Al oírse cerrar la puerta de la vicaría, se asomó y lo vio caminar de espaldas. Fuera estaba la calle mojada, pero un Sol radiante hacía humear el asfalto.

Su mejor amigo sabía su condición sexual y lo respetaba. Le encantaba aquel chico: estaba enamorado de él en secreto y pensaba que no podría vivir sin su compañía. La virginidad parecía que lo excusaba y, mientras la cosa se limitara a su intimidad y los escarceos por internet, consideraba que no tenía que decirle nada a su madre ni a su pareja. En realidad, creía que aquello podría provocar no volver a admirar el cuerpo del hombretón que tanto cuidaba de ella; aunque ambos, a pesar de ser tan religiosos, se mostraran abiertos y respetuosos con la diversidad sexual y libertad de otras personas.

Pero no quería volverse loco, ya llegaría el momento de afrontar las cosas de otra manera. Lo mejor es que ahora ya no llovía y esperaba que su amigo llegara pronto.

Se quitó el Burka y analizó dónde había quedado manchado por el desborde de placer de aquel soldado integrista.
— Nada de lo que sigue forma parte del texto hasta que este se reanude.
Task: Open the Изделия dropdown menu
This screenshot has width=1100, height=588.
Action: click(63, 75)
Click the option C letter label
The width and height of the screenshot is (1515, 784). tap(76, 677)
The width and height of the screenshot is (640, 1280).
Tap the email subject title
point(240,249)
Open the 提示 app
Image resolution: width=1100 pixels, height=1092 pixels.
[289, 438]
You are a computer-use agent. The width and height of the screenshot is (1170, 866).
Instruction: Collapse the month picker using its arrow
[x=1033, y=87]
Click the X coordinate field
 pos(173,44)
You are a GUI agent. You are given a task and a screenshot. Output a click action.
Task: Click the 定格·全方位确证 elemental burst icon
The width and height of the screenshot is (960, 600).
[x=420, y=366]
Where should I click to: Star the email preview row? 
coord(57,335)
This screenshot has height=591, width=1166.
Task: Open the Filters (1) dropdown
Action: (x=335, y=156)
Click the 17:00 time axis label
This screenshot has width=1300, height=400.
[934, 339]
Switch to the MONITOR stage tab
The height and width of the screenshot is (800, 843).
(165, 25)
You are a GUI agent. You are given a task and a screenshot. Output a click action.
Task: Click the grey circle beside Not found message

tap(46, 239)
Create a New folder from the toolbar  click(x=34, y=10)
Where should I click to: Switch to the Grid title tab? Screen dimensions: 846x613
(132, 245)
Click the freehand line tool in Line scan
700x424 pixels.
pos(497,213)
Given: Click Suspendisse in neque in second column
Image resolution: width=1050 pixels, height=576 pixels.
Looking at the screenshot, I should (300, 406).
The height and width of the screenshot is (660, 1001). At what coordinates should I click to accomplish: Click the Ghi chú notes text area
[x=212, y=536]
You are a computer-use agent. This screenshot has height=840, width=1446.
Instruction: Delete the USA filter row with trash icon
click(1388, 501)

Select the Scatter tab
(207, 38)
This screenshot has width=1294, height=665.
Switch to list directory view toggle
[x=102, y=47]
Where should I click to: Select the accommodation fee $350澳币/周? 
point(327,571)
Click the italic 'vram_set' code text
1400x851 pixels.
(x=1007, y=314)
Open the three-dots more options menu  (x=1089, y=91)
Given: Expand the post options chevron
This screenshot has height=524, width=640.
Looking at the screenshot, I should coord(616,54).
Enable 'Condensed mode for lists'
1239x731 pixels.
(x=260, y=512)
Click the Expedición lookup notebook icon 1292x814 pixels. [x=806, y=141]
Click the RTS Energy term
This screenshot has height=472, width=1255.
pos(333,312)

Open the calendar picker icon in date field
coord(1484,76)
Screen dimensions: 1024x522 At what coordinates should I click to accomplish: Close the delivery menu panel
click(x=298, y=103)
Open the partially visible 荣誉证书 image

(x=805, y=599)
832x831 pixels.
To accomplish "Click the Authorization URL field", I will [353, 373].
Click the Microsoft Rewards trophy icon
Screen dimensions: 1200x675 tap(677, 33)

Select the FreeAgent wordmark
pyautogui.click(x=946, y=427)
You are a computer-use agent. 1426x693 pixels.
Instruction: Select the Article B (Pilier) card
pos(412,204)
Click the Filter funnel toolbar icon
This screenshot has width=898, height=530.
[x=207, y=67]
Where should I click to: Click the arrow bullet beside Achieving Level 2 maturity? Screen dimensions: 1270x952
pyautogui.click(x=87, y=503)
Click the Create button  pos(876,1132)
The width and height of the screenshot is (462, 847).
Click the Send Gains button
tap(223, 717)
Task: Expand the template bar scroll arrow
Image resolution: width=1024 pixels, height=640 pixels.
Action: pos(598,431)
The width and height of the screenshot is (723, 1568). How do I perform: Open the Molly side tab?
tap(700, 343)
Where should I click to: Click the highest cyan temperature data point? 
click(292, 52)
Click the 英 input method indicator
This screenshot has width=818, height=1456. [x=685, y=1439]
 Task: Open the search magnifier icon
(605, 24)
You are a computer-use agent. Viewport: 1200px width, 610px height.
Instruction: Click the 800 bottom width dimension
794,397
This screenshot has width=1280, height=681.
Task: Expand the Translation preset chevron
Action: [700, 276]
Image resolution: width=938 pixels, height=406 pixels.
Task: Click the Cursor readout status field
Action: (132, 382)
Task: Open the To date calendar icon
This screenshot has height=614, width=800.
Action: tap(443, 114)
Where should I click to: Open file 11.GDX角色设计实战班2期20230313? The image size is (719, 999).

Solo había levantado el velo lo justo y tuvo mucho cuidado, procurando tragar el máximo posible, pero el muy guarro se restregó todo lo que pudo. Tenía que arreglar aquello antes de que llegara su mujer, pero sabía lavar a mano y utilizar el secador de pelo diestramente. Eran otros de sus inconfesables secretos; sin embargo, con estos no se jugaba la vida como con sus aficiones sexuales.

Justo ahora, paró aquella llovizna débil.